I think that a SqliteDict, like the one we use in HVD, is constantly re-arranging itself whenever data gets updated. Specifically, I think that, if you call something like:

row = hashdb[video1_hash]
//...
row["farthest_search_index"] = total
hashdb[video1_hash] = row

That, within hashdb, the original entry for video1_hash is going to get popped, and then it's going to append the new entry for video1_hash to the "bottom" of it's internal array. So, basically, after every video finishes it's comparison loop, it gets popped from the top of the "stack", everything below it "moves up" one index, and then it gets appended to the bottom of the "stack".

That means that, when HVD grabs the islice of effectively "index+1", what it's actually getting back is skipping the video now at the top of the "stack" that it should be comparing against, while accidentally including the file it already finished comparing.

To test this theory, I implemented a really simple, naive fix - make a simple ordered copy of all the video hashes in hash_db before we ever start modifying anything, and use that when doing the islice() operations. And lo and behold, it works! When I ran with that fix, I got all 9 potential duplicates I expected out of my set of 15 files, and the log files looked like you'd expect them to.

Now, I doubt I have to tell you this, but just to be clear, this PR is not meant to be merged as is! It's more of a demonstration PR.

First commit, 7e5e68feaeb73ef8d7086e6cf067b86dbc66a80d, contains only the additional logging statements. Check it out and test using the instructions above.

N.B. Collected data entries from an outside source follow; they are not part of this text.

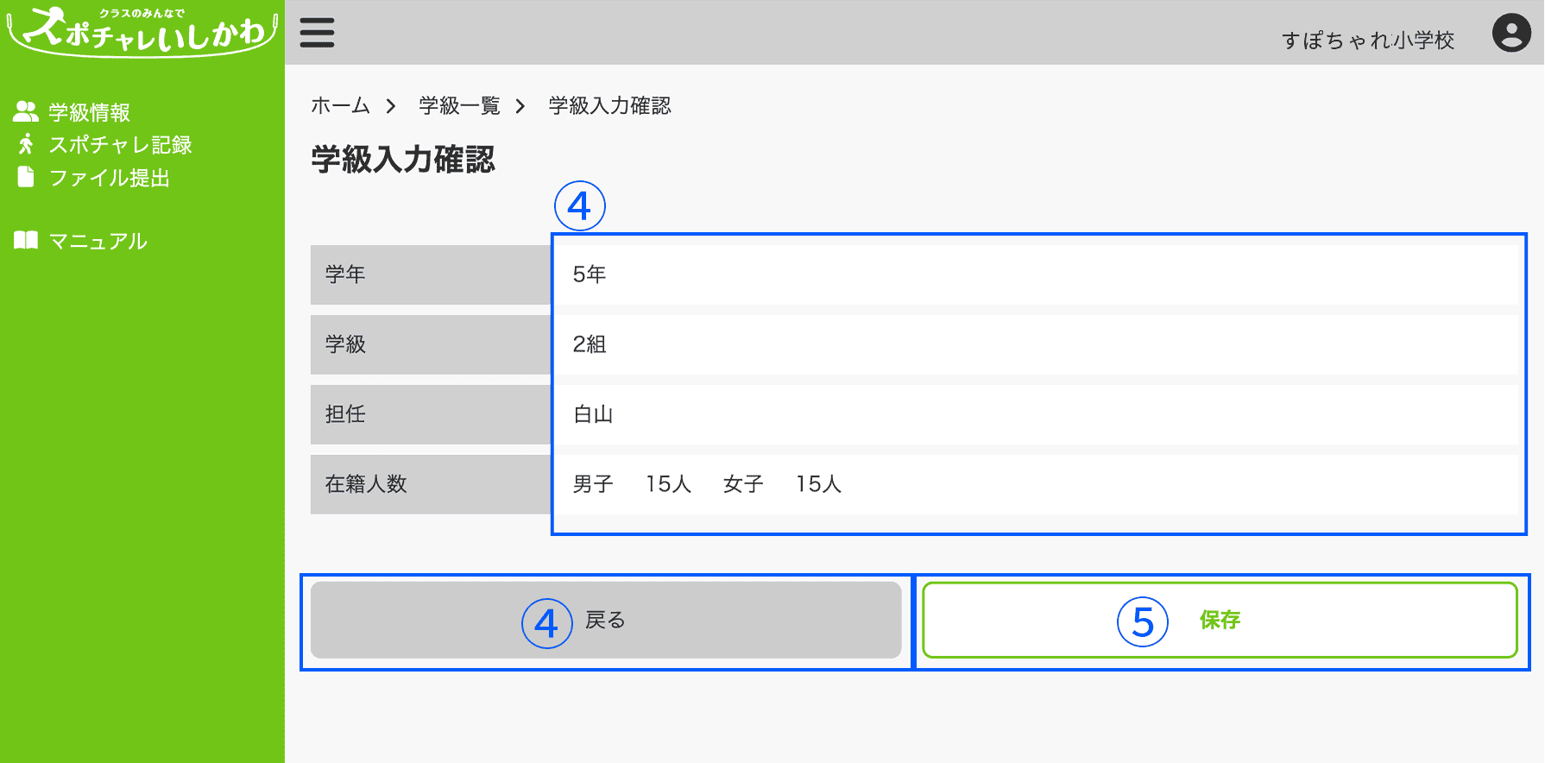Click the すぽちゃれ小学校 school name
Image resolution: width=1545 pixels, height=763 pixels.
[x=1368, y=40]
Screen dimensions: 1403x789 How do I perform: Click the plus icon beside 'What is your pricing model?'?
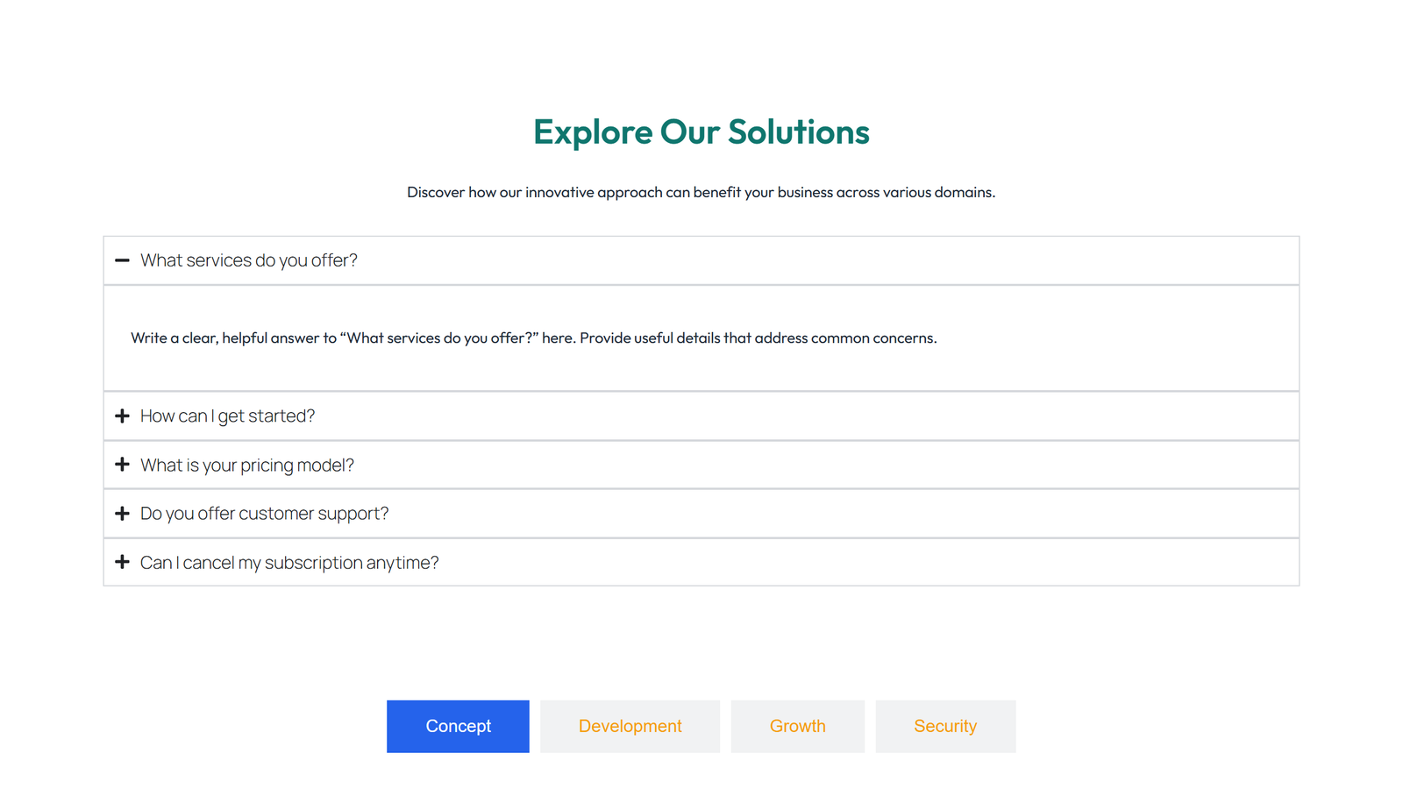(x=123, y=465)
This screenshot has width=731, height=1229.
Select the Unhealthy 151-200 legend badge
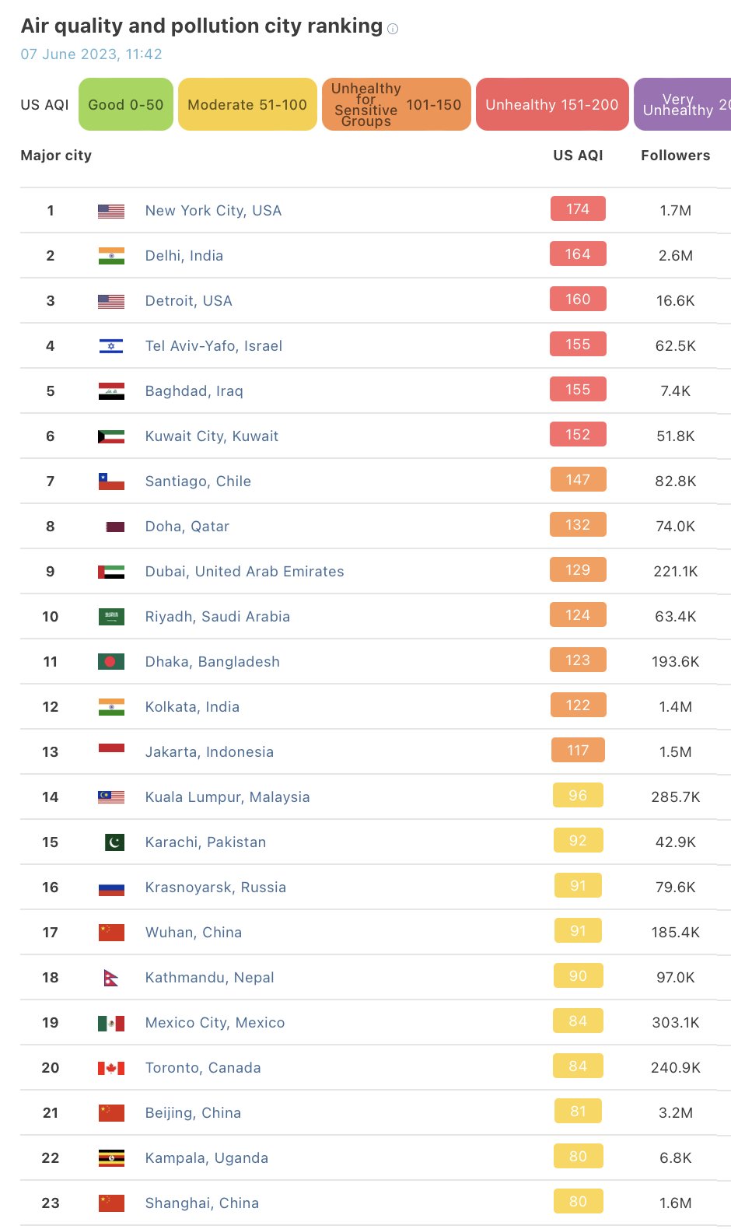pos(552,104)
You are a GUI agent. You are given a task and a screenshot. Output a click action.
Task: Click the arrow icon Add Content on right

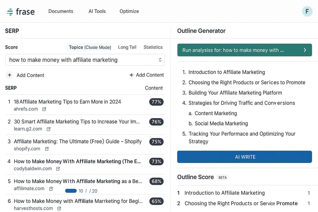click(x=131, y=75)
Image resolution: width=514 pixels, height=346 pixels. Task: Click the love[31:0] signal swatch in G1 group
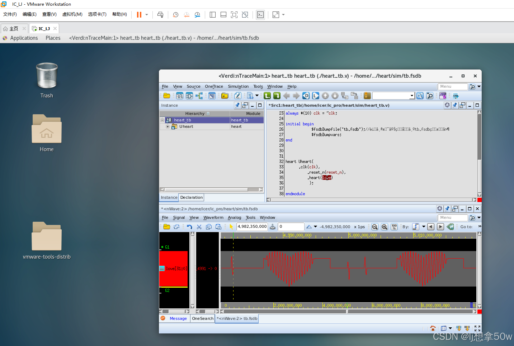(x=162, y=268)
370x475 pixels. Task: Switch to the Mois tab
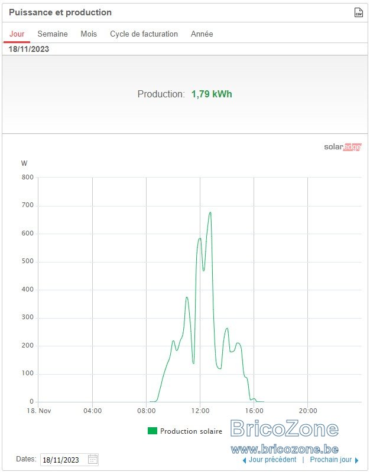point(89,34)
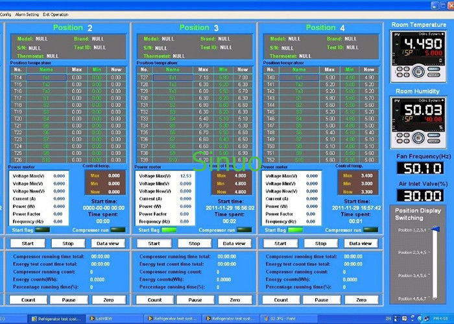
Task: Click Count button under Position 2
Action: pyautogui.click(x=29, y=300)
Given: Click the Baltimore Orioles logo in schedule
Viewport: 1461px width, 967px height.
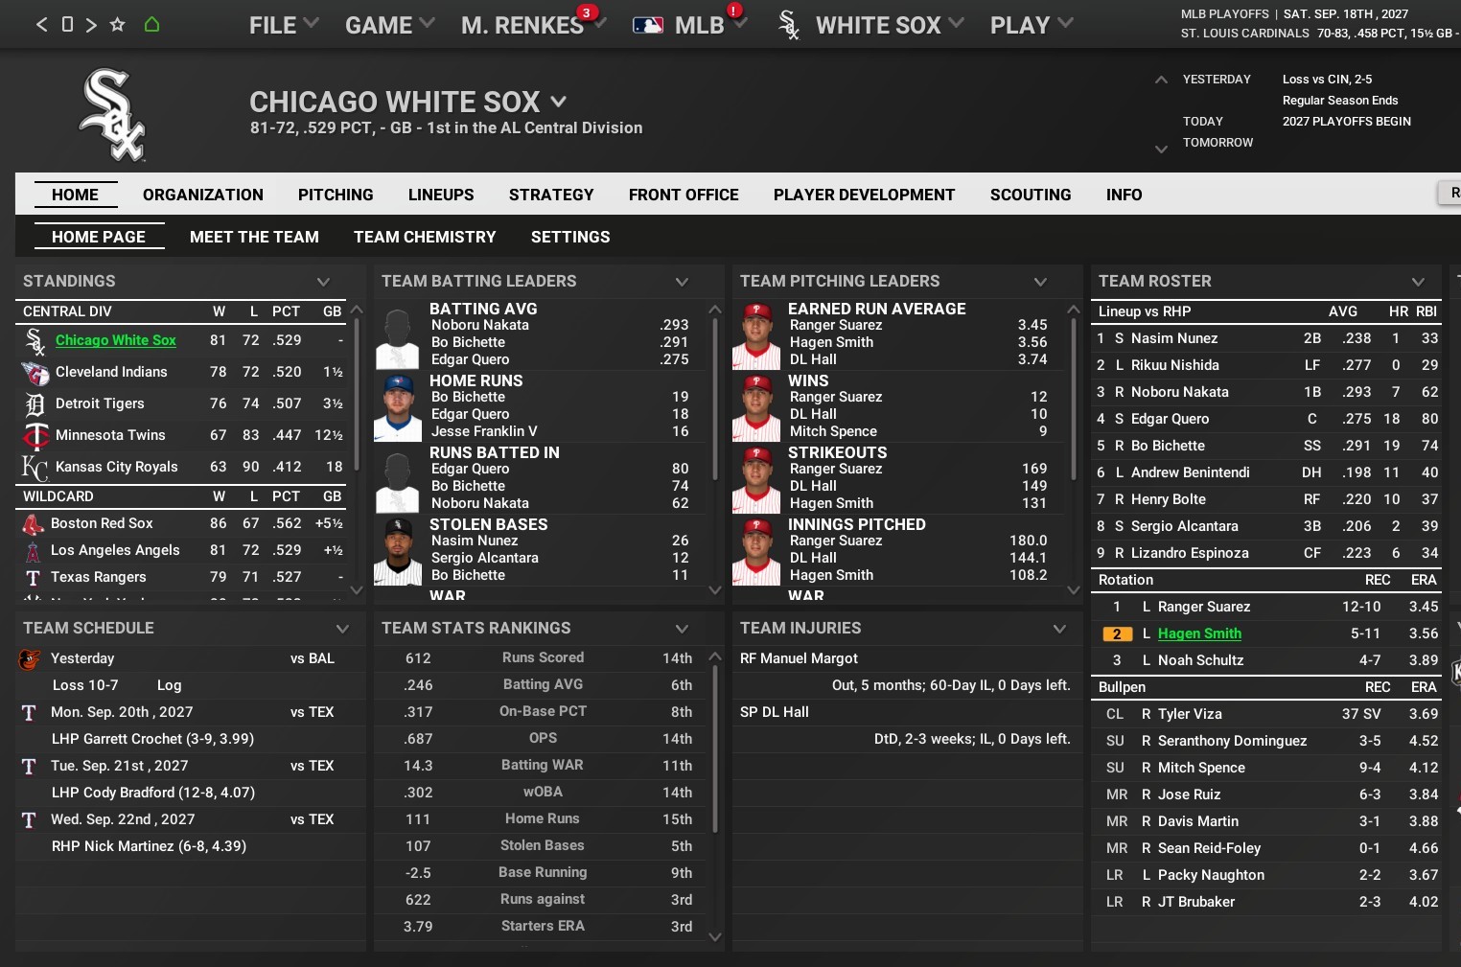Looking at the screenshot, I should tap(30, 659).
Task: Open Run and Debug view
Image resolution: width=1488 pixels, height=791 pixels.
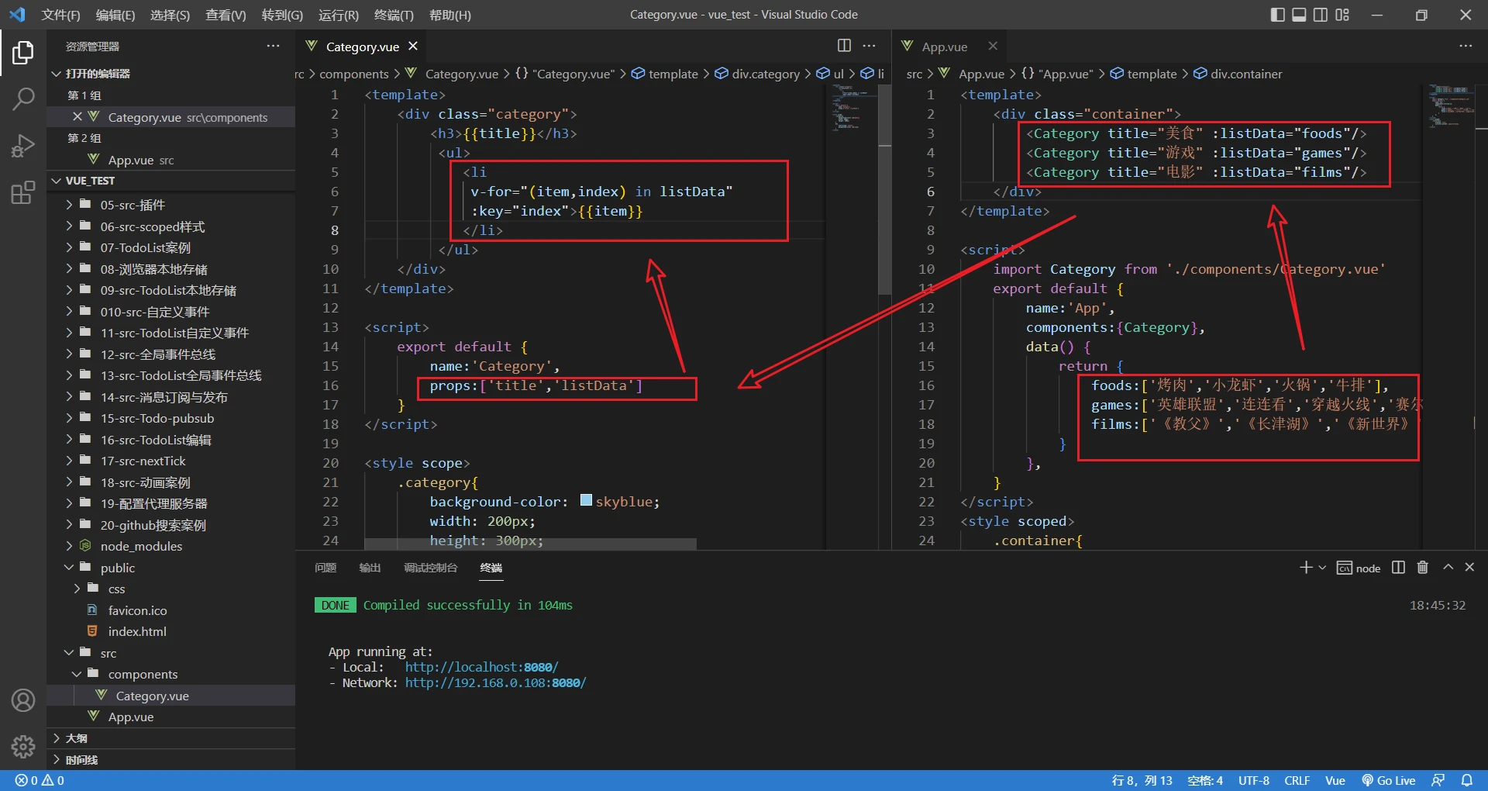Action: tap(23, 146)
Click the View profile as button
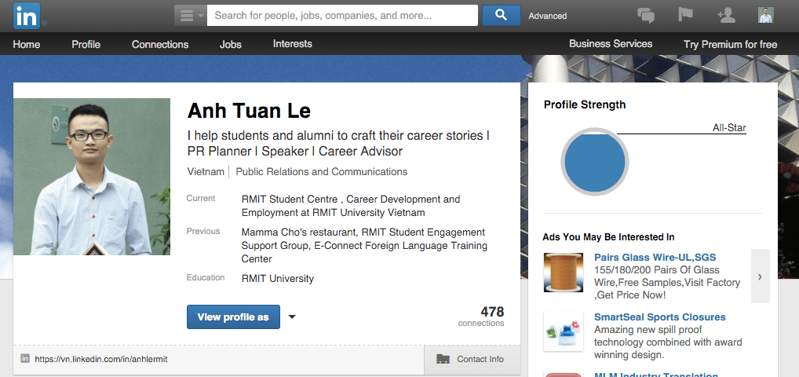 (233, 317)
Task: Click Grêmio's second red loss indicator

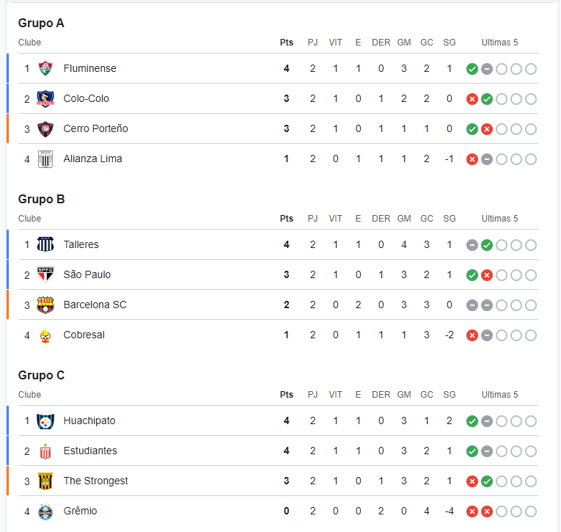Action: click(x=487, y=511)
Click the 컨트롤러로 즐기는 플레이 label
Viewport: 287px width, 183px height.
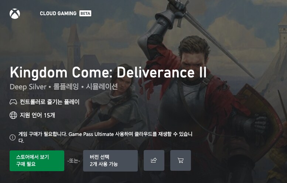(49, 102)
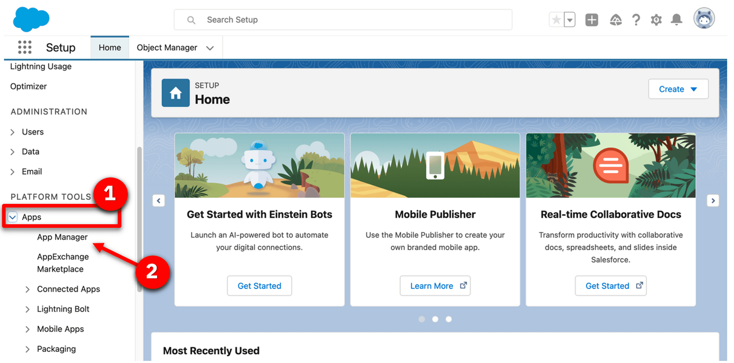The height and width of the screenshot is (363, 734).
Task: Open the App Launcher grid icon
Action: point(25,47)
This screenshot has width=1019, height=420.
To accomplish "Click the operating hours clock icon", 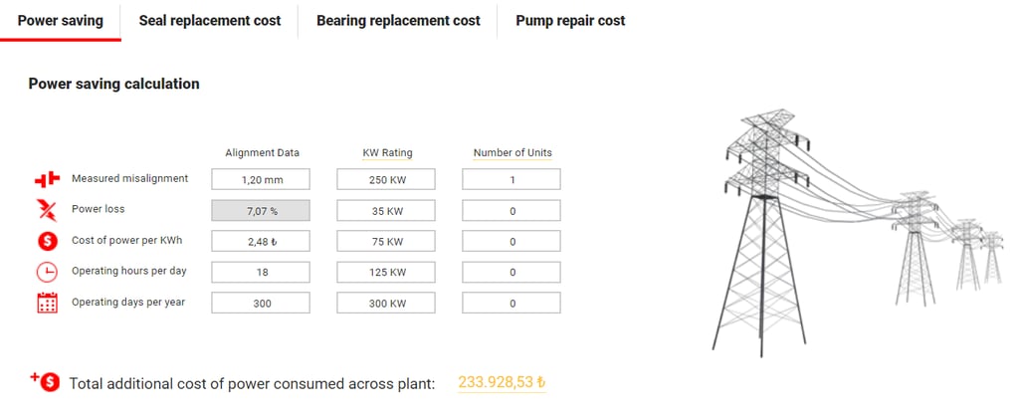I will 47,272.
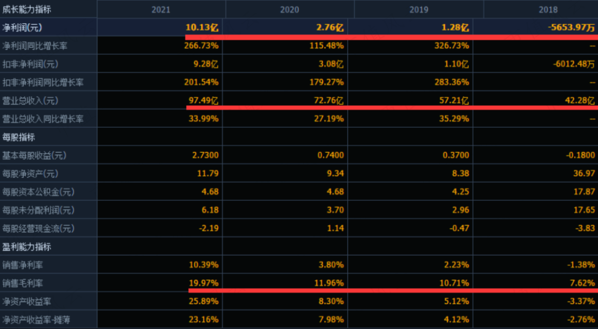
Task: Click the 每股指标 section heading
Action: tap(18, 137)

Second commit, 01e71b68e85195df75ca0a35f86249a4a0ddd559, contains just the fix itself. There are a number of ways this fix can probably be implemented, but that's the quick and dirty fix I tested and was confirmed working with my set of files. It got late, so I haven't tested more extensively, but it looks like you've got a handy dandy test DB you can use for regression testing now, so hopefully that'll help!

Lemme know what you think/hit me up on discord if you want to chat about it. Loving the new documentation and pipelines, btw, it's feeling real legit around here!